I truly appreciate having that information because it will help Jason and I make a more informed decision going forward. We are going to wait and see how I do with the stress of my first year of graduate school, and then see the high risk specialist at that time and make some decisions.  But dang, it is so hard to hear that.

Some days I feel so broken - like my body has betrayed me.  I’m not going to lie, it just sucks.  Eternal optimist that I am, though, hope for healing always wells up in me.  And, honestly, if I know how to do anything, it’s adapt - I’m great at it, so at the moment I’m working on adapting to the lifestyle I need to survive graduate school.
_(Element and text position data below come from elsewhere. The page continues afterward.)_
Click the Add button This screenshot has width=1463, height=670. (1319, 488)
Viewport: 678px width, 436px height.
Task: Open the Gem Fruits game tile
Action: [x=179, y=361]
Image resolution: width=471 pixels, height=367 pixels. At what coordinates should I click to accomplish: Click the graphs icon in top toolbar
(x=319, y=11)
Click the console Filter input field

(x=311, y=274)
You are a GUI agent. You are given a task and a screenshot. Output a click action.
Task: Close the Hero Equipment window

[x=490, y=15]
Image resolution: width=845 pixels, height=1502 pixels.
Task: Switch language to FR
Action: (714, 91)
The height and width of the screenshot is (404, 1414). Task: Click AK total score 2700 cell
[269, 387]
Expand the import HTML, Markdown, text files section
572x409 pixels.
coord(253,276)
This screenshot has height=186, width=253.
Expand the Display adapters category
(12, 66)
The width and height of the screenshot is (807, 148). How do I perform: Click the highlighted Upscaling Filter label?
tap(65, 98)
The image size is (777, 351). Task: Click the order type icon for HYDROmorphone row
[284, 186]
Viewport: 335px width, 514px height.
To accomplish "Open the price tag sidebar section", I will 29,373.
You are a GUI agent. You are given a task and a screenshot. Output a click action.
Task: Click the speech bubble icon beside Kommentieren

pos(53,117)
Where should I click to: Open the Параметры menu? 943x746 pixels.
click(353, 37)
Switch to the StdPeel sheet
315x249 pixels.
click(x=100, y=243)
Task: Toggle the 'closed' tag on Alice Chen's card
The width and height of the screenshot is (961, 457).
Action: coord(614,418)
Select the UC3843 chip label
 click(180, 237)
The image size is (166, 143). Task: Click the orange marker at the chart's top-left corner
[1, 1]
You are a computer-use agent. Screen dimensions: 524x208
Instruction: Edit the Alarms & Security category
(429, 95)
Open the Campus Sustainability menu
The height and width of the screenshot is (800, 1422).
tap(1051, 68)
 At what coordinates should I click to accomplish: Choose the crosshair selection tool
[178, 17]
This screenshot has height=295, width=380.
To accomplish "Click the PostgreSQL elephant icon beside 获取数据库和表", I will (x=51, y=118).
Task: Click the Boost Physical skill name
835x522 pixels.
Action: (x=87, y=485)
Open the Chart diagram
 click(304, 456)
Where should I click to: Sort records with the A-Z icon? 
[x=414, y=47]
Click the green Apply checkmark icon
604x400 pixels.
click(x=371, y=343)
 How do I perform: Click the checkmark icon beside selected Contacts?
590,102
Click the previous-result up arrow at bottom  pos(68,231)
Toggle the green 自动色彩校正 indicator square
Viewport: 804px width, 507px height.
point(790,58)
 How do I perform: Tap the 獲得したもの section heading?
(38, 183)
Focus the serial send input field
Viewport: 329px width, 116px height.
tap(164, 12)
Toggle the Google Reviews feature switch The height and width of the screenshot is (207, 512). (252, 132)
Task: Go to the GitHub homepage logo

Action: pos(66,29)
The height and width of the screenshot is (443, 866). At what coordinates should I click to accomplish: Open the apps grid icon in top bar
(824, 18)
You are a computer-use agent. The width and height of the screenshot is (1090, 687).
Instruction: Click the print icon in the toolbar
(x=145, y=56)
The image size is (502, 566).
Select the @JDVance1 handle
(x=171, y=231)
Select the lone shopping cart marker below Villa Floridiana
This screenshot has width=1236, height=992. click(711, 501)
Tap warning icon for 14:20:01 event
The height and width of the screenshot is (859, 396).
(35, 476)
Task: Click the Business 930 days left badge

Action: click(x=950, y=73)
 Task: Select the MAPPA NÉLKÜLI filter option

Speaking of, my GP had some words for me on that as well.  She reiterated what Jason and I already knew - that my health and well-being has to come first.  I absolutely cannot shirk on my exercise, yoga, meditation, sleep, or diet because the first thing that will go is my health.  If I want to graduate from my program, I have to put myself first, and if something isn’t finished, then it isn’t finished. Period.  She told me to do what I have to in order to eliminate any unnecessary stressors - like paying someone to clean the house, doing all my meal planning/prep on Sundays, etc... and to remember that school is my ONLY job while I’m doing it.  If I can do those things, I will make it through.

She must recognize my type - I have always been willing to go the extra mile and put the stress on myself to keep others from being uncomfortable. That has always come at the expense of my health. Even after that conversation with my GP, I found myself this weekend (literally three days later) making a crazy plan to keep everyone (but me) happy, one that would likely have been detrimental to my physical well being because of the stress.  My mother-in-law immediately said, “Didn’t you JUST have this conversation with your Doctor? You cannot physically do that!”  And she was absolutely right, I can’t.   Learning that is going to take some time, as I’ve been putting my health after everyone else's comfort since I was fifteen.

Please continue to keep me in your prayers. I will continue trying to make the right choices for the benefit of my body, and put into regular practice all these things that will keep me healthy.

So, for you guys out there: Please take care of your body because you only get one, and there are NO guarantees.